No contemporary sources with information about Erik have been found, and the first written mention of him is in a letter during the reign of his son Knut Eriksson. The letter refers to Erik as "King of the Swedes"; the only full account of Erik's life is a hagiographical legend dating from the late 13th century. The historicity of the legend has been much-discussed by Swedish historians. It tells that Erik was of royal blood and was unanimously chosen king of Sweden when there was a vacancy of the kingship. It also states that Erik reigned for ten years, which would put the beginning of his reign in c. 1150. If this is correct he would have been a rival king to Sverker I, who had ascended the throne in c. 1132 and was murdered in 1156. At any rate it is assumed that Erik was recognized in most provinces after 1156. While his paternity is obscure, there is good evidence that he strengthened his claims to the throne by marriage to the Danish princess Christina Björnsdotter, a granddaughter of King Inge the Elder. His realm did not include Östergötland, where Sverker's son Karl Sverkersson ruled in the late 1150s.

According to the legend, Erik did much to consolidate Christianity in his realm. However, the only reliable source mentioning his reign is a Cistercian chronicle from c. 1200. Quite contrary to the impression of pro-clerical policy of the Erik Legend, it says that King Erik and Queen Christina harassed the monks of Varnhem Abbey in Västergötland. Some monks left for Denmark where Vitskøl Abbey was founded in 1158. After this, however, Erik and Christina changed their stance and allowed Varnhem to be reorganized under Abbot Gerhard of Alvastra Abbey. An early 13th-century source adds that he made donations to Nydala Abbey in Småland.

==Crusade to Finland==

Legend also attributes Erik with the initial spread of the Christian faith into Finland, "which at this time was pagan and did Sweden great harm". In an effort to conquer and convert the Finns, he allegedly led the First Swedish Crusade east of the Baltic Sea.
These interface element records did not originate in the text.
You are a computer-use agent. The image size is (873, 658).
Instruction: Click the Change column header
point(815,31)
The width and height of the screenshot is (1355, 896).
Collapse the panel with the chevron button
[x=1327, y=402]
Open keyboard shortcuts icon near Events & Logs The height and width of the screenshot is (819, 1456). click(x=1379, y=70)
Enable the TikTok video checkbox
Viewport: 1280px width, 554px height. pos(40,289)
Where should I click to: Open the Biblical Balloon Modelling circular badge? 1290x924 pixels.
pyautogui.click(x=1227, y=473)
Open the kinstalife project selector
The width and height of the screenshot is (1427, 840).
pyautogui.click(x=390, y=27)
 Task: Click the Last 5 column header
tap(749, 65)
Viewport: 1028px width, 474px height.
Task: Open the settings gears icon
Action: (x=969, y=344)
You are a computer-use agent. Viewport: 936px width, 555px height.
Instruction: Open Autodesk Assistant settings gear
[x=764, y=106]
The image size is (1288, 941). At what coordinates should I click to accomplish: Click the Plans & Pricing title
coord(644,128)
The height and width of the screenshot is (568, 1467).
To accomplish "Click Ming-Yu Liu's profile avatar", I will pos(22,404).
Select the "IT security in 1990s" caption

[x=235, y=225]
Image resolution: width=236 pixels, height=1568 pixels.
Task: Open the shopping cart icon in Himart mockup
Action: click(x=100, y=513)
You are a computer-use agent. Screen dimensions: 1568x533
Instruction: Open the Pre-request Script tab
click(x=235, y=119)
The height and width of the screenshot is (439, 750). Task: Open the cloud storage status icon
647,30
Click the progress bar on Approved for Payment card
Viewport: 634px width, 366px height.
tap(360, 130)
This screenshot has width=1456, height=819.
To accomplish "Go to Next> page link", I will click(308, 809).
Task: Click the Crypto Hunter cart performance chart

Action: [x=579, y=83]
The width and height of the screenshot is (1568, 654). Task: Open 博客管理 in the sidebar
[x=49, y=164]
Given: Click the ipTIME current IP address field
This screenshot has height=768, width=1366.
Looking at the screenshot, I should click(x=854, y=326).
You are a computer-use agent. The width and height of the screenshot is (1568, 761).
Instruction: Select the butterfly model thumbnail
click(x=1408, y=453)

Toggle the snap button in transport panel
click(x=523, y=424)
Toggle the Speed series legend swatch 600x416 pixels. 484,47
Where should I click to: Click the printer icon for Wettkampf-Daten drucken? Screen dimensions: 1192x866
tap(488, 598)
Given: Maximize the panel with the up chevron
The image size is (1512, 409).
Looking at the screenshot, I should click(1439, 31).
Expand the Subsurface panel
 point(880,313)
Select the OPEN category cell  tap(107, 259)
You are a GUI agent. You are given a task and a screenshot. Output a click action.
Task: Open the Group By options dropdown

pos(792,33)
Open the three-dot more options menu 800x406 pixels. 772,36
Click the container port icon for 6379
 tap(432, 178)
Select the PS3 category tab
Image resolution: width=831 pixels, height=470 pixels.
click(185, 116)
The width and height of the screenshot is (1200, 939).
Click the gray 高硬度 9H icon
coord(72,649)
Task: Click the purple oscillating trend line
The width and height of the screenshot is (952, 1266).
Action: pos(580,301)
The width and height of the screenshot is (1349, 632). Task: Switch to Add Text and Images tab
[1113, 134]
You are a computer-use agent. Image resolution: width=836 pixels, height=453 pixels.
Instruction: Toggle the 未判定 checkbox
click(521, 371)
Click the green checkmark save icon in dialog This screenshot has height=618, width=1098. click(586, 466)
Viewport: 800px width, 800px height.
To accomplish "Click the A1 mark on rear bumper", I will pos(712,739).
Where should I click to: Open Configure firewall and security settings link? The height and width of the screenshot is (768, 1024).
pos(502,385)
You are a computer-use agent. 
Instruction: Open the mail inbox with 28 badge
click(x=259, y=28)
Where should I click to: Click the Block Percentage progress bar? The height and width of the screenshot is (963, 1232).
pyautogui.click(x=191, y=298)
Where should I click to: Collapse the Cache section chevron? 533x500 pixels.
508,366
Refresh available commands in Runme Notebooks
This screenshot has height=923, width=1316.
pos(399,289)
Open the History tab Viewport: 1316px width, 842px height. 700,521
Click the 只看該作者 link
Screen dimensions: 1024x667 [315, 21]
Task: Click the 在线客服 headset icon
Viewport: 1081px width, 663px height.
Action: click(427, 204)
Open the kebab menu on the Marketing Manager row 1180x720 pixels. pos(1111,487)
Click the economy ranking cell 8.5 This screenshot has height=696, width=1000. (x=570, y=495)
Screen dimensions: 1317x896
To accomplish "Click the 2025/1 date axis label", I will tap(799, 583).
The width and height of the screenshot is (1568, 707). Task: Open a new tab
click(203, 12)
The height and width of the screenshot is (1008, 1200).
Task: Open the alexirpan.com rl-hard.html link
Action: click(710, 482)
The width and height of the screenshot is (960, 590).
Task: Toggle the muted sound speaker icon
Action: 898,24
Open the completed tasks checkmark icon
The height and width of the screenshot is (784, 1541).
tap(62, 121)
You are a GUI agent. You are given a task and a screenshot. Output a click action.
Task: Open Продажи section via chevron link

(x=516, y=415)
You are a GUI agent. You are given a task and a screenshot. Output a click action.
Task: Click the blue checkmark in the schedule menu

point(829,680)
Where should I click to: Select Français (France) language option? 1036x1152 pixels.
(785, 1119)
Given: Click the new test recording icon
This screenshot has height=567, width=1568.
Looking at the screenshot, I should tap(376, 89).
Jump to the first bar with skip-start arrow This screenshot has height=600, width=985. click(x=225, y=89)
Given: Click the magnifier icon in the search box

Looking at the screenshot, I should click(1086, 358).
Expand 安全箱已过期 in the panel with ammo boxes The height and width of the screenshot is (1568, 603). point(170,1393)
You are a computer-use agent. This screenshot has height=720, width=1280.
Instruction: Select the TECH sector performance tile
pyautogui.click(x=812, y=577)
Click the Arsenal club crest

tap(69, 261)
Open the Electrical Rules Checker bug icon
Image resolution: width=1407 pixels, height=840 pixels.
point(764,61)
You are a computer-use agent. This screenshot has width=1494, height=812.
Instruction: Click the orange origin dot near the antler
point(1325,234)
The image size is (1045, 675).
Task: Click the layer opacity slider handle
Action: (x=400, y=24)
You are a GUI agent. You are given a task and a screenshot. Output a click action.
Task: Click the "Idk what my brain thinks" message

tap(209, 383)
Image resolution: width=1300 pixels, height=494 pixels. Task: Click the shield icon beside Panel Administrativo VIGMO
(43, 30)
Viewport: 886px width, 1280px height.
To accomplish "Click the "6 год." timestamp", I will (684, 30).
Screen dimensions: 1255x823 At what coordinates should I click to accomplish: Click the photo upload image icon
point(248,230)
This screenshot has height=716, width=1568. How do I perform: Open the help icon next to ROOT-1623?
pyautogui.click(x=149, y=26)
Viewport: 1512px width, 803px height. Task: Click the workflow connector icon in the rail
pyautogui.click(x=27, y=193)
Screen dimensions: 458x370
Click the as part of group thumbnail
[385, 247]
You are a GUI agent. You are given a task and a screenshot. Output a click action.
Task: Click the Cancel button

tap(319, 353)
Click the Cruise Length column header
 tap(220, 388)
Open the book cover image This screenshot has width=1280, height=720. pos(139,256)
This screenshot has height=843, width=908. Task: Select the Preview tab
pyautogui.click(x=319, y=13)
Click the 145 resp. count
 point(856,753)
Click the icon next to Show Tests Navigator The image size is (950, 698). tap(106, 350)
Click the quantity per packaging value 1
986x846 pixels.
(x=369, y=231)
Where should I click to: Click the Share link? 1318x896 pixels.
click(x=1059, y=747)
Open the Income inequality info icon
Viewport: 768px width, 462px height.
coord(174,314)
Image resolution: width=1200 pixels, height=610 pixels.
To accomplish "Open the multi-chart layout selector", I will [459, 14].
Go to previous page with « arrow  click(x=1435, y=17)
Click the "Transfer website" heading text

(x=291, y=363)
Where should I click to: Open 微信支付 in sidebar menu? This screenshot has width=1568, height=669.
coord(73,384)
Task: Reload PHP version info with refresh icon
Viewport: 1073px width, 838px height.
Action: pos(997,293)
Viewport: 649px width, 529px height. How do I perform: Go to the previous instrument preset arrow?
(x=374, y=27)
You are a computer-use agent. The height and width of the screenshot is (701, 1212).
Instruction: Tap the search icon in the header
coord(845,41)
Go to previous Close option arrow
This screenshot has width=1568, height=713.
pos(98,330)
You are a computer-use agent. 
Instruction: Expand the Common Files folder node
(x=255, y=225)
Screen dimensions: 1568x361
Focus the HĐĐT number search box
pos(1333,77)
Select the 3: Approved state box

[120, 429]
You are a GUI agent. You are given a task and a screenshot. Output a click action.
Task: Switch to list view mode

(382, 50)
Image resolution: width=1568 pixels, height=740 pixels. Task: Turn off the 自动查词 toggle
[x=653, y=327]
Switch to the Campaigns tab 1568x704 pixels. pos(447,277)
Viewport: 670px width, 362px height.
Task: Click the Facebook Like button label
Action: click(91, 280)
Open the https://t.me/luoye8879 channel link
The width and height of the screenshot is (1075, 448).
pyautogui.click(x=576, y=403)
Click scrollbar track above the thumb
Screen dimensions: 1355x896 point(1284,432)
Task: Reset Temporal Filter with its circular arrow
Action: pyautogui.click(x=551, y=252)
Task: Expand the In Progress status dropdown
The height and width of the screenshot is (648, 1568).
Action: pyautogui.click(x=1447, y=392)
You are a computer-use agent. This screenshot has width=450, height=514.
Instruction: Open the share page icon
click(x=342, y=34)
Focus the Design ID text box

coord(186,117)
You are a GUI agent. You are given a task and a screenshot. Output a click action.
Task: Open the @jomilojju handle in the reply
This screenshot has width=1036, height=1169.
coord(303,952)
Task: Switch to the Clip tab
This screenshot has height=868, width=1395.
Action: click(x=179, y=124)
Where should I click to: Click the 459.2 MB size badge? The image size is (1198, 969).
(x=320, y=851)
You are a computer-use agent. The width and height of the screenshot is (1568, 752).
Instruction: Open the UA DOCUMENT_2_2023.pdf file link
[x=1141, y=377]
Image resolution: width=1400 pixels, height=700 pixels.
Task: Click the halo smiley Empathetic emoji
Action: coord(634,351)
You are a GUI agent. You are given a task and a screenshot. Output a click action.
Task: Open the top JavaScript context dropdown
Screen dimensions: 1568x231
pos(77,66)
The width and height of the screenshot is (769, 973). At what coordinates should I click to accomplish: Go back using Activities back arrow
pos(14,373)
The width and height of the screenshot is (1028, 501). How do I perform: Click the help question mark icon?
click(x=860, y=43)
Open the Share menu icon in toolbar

"Then Eric the Saint asked the people of Finland to accept Christianity and make peace with him. But when they refused to accept it, he fought against them and conquered them by the sword, avenging the blood of the Christian men which they had spilled often and for a long time. And when he had scored such an honourable victory he prayed to God, falling on his knees with tears in his eyes. Then one of his good men asked why he cried, since he should rejoice over the honourable victory which he had won over the enemies of Jesus Christ and the holy faith. He then replied: I am happy and praise God since he gave us victory. But I greatly regret that so many souls were lost today, who could have gained eternal life if they had accepted Christianity."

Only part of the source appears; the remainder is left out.